Further abroad: Tours will take you outside of town to visit distilleries but there are also plenty of other places to visit. Tlaquepaque is a cute little village swallowed up by the sprawl of Guadalajara but it still retains its identity with small streets, great watering holes, and an expat presence. Puerto Vallarata is very near by, as is the stunning Nayarit coast, and Colima.
The tequila factor: A little over an hour by car and you’ll be in the town of Tequila which is dominated by many of the distillery names which stock liquor shelves the world over plus a museum and a fun little down town. You can tour distilleries and that museum. You can also visit THE tequila bar La Cata, which has the largest selection I’ve ever encountered.
Finding a tour: According to some, mezcal originated in Western Jalisco before the Spanish arrived but it’s definitely clear that mezcal emerged here in the 16th Century and has only continued to blossom since in a variety of incarnations. Tequila is famous globally but the local mezcal called raicilla is famous among cognoscenti for its amazing flavors. And, a variety of other distilling traditions remain strong in the area. The trick is that tequila is the big flashy brother, it’s easy to visit but hard to find the nuance without a tour. And, mezcal is the shy brother who really won’t come out of his shell without a guide. So, talk to our recommended guides and find an experience that works for you.
Weather in Jalisco varies depending on where you are. Humid and hot on the coast for much of the year, with March-June and October less humid, more temperate to warm elsewhere most of the year, but cold in the winter depending on the altitude. The rainy season runs from June-September, with drier times the rest of the year, particularly March-May when it can get downright hot in Guadalajara.

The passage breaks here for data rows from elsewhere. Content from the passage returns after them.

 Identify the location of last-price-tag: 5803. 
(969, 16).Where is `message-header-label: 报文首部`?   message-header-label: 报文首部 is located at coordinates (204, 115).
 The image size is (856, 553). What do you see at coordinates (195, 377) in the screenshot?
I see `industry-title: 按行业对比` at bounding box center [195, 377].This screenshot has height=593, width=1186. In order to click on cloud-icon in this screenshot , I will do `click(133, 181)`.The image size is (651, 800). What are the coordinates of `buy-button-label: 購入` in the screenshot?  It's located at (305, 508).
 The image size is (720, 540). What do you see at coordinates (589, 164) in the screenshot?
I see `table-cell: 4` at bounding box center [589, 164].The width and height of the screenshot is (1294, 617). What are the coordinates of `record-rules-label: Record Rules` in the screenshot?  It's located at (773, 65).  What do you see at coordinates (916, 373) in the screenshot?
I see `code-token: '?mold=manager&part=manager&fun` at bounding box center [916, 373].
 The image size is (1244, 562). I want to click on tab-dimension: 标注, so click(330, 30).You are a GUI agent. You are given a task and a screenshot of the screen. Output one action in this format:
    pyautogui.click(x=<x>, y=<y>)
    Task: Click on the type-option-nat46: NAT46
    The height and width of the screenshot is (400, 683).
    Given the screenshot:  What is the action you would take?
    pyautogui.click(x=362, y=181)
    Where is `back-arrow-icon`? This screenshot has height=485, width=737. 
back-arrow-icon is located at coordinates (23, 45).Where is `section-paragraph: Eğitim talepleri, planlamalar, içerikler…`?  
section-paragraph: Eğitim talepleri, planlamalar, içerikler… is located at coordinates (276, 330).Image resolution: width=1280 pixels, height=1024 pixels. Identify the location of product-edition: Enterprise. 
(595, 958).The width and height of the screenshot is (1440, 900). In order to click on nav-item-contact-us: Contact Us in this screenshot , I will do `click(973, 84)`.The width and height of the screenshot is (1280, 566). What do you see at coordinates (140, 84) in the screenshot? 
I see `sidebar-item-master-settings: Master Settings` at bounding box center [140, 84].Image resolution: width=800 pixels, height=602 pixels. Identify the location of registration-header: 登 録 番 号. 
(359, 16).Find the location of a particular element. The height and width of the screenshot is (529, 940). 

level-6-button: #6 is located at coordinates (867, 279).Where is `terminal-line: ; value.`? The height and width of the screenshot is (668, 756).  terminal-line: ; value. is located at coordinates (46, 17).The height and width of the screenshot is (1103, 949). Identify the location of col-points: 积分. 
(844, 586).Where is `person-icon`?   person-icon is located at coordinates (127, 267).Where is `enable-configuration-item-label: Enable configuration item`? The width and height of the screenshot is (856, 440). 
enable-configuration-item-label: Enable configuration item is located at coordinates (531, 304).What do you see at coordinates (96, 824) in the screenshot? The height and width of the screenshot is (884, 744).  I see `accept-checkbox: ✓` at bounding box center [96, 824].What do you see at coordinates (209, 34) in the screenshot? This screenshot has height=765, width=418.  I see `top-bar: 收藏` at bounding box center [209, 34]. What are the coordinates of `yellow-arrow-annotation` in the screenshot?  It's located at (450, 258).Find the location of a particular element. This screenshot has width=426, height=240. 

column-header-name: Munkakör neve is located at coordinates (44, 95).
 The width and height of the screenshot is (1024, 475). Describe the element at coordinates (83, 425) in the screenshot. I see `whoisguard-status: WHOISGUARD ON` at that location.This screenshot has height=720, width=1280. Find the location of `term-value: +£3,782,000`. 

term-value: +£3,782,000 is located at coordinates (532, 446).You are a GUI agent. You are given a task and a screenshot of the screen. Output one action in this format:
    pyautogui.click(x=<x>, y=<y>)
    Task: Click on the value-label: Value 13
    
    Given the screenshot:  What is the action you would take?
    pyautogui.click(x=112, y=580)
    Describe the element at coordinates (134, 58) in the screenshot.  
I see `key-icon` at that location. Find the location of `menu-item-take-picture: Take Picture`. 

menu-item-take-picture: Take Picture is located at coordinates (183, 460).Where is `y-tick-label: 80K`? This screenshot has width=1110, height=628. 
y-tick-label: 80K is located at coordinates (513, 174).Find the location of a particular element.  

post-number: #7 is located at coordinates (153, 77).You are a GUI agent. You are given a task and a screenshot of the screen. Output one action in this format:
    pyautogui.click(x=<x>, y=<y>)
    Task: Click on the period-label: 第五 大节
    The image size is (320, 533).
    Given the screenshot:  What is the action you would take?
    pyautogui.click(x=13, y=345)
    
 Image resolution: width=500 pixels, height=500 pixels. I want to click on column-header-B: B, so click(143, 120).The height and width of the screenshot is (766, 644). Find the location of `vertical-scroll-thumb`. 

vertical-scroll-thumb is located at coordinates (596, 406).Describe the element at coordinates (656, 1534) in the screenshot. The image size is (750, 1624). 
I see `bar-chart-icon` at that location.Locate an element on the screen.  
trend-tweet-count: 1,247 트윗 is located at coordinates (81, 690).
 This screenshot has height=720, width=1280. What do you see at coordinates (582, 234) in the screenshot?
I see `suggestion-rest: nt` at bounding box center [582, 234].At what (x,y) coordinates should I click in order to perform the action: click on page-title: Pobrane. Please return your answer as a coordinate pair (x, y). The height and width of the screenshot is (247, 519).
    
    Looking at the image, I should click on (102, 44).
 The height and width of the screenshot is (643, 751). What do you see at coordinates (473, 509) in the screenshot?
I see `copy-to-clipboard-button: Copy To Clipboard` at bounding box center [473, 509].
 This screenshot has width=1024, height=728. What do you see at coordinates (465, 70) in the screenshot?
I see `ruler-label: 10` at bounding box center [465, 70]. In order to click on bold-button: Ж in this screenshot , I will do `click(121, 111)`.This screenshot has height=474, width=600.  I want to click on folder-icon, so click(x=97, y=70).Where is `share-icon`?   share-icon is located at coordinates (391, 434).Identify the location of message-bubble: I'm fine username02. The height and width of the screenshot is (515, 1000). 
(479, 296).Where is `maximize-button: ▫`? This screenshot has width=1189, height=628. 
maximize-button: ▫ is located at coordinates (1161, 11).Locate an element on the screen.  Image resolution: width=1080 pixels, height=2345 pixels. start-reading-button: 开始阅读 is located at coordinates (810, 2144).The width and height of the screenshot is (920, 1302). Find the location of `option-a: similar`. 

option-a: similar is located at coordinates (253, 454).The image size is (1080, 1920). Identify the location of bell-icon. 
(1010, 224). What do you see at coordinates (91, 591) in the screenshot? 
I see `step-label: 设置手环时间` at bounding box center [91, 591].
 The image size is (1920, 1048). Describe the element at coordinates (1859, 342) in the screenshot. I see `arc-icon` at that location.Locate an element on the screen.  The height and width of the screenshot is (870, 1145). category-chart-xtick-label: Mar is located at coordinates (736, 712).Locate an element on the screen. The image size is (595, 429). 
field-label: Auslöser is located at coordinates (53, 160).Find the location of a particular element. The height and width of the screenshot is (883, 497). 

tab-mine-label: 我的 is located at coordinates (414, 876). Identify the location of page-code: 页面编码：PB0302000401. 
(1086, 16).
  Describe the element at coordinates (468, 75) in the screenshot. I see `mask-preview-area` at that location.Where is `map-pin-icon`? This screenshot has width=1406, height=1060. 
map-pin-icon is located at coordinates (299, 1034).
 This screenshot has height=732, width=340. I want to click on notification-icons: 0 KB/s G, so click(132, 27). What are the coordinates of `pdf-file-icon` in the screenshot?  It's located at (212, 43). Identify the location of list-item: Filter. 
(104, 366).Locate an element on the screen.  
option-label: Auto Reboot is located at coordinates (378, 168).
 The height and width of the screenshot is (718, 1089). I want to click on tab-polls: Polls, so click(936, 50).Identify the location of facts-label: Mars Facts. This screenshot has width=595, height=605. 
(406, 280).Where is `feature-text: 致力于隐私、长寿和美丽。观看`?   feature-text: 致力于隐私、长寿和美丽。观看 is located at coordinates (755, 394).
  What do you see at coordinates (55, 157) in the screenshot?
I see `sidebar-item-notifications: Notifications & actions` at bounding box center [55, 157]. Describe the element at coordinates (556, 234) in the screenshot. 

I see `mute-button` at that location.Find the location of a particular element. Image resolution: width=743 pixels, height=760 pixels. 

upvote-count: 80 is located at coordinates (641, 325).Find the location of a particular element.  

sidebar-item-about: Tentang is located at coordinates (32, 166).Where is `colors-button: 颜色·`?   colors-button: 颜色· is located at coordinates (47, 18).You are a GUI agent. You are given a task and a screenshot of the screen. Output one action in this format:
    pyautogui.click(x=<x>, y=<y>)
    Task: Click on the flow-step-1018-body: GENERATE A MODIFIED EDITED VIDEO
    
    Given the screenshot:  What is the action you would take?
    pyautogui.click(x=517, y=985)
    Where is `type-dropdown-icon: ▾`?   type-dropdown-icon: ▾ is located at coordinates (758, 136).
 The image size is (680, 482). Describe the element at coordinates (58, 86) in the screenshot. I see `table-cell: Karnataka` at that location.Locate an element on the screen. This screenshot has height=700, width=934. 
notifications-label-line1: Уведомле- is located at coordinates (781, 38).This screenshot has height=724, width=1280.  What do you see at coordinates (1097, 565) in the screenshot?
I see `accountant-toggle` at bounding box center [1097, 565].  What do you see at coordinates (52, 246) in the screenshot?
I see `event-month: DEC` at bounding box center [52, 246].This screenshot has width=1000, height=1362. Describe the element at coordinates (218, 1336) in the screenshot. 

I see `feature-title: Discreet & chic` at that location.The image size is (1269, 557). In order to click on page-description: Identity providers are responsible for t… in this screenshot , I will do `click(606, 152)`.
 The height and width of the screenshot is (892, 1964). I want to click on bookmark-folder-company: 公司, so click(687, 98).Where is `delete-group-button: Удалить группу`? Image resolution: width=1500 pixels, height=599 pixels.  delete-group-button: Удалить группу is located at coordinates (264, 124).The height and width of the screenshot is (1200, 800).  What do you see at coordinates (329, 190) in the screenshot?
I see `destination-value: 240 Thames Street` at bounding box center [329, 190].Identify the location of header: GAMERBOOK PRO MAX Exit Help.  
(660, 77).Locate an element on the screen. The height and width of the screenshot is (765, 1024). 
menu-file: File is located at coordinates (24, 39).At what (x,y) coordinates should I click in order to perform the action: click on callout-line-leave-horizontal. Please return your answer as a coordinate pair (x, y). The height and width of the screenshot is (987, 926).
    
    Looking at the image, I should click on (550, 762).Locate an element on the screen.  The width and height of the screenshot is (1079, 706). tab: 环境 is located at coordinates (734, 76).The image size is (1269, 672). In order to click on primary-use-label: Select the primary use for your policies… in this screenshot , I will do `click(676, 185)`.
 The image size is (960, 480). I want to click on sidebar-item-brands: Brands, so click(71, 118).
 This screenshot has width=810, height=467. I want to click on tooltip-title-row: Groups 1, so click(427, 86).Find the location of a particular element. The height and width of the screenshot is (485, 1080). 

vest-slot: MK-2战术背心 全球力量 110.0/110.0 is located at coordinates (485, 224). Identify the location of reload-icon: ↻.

Important dates for planning purposes:
Semana Santa – The week prior to Easter is a huge tourism week in Mexico.
October – It is Fiestas month in Jalisco with a variety of events happening through out the state and particularly in Guadalajara.
November – All month Fiesta del Mar celebration in Puerto Vallarta with fishing competitions, art and food festivals.
End of November thru first week of December – Guadalajara International Book Fair – this is the second largest book fair in the world.
December – Dia de Guadelupe (Dec 12th) and posadas.
A few things to remember before you set out:
- You will be traveling in back-country, on bumpy roads and in communities that may not have a lot of resources or infrastructure (cell phone/internet coverage, restaurants, capacity to take credit cards, atms, etc.)
- It is important to be mindful of local customs, which your guide can explain, and to be respectful of people – they are craftsmen and highly skilled at what they do. The growth of the mezcal category has placed huge demands on natural resources in Mexico and is fundamentally changing the economics of communities where it is produced.
- As consumers, we need to think about the impact our drinking habits have – touring mezcal producing regions gives you greater understanding of that impact.